**INSTRUCTIONS TO FOLLOW**
Starting with the line containing "Image resolution: width=798" and going on through the line containing "Image resolution: width=562", return the lines of the data below exactly, and only those.

**RECORDED DATA**
┌────────

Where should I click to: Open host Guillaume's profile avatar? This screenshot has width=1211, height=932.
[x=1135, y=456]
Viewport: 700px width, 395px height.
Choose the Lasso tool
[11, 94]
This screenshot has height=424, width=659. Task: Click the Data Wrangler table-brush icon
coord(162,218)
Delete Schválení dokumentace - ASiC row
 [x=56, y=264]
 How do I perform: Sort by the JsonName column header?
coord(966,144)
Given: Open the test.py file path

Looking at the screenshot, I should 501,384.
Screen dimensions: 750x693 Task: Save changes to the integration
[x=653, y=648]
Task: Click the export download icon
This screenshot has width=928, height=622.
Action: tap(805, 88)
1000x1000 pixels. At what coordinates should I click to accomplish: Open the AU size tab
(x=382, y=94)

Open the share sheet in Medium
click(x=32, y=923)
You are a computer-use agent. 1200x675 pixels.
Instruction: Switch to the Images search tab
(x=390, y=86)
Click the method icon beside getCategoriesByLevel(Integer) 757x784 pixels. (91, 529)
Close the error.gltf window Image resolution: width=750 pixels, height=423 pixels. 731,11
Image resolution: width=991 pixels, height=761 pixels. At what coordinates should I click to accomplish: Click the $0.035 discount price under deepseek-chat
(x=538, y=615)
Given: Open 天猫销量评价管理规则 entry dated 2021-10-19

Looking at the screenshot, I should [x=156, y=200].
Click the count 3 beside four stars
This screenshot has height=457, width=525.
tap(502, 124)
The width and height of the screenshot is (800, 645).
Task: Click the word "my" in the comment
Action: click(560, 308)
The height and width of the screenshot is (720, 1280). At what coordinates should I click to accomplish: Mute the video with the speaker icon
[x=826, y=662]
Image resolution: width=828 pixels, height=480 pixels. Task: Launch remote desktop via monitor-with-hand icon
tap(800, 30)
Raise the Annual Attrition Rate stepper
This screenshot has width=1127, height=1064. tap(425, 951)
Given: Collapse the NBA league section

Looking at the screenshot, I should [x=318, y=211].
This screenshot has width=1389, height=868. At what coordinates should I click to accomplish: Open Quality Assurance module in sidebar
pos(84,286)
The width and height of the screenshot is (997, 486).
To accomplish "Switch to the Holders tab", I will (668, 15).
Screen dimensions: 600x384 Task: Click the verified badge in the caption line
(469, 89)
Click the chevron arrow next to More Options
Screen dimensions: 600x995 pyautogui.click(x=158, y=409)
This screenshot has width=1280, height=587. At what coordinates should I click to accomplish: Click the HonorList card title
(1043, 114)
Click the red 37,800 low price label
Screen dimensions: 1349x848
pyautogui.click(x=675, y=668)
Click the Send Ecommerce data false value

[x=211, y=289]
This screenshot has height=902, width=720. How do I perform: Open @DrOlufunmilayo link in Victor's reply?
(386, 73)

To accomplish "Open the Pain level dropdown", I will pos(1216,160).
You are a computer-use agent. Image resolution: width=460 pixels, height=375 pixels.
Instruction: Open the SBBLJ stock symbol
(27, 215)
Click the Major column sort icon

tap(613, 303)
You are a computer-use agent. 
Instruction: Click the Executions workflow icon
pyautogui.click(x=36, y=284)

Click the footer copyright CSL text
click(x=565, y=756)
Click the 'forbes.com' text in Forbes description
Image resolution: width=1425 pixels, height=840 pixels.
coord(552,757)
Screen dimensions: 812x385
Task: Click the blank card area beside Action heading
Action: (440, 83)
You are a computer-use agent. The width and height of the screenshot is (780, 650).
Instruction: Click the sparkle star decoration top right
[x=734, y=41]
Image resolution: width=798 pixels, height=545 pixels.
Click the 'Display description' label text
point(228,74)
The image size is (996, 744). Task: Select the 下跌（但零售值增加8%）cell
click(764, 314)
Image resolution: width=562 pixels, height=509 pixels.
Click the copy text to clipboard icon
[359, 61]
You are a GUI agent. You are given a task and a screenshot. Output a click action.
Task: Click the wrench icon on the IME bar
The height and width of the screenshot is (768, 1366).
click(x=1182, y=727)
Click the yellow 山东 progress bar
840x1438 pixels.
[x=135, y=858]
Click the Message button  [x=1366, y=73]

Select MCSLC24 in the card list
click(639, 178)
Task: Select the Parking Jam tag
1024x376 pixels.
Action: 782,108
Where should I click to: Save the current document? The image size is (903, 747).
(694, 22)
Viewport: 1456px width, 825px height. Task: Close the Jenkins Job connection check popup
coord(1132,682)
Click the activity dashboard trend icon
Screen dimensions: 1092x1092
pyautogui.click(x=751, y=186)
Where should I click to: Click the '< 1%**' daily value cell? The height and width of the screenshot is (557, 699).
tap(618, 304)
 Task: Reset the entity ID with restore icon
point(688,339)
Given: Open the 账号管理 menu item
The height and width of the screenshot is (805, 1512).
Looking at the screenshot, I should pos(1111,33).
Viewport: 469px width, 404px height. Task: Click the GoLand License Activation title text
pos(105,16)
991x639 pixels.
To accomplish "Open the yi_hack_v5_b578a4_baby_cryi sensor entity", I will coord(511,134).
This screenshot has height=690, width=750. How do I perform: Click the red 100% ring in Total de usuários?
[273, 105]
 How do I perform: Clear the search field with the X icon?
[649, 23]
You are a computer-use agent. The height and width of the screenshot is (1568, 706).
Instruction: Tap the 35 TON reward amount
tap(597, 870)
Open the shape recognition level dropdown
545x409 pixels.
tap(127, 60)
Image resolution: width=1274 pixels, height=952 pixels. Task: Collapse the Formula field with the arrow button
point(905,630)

└────────

**EXERCISE OUTPUT**
Image resolution: width=798 pixels, height=545 pixels.
Click the 'Display description' label text
point(228,74)
The image size is (996, 744). Task: Select the 下跌（但零售值增加8%）cell
click(764, 314)
Image resolution: width=562 pixels, height=509 pixels.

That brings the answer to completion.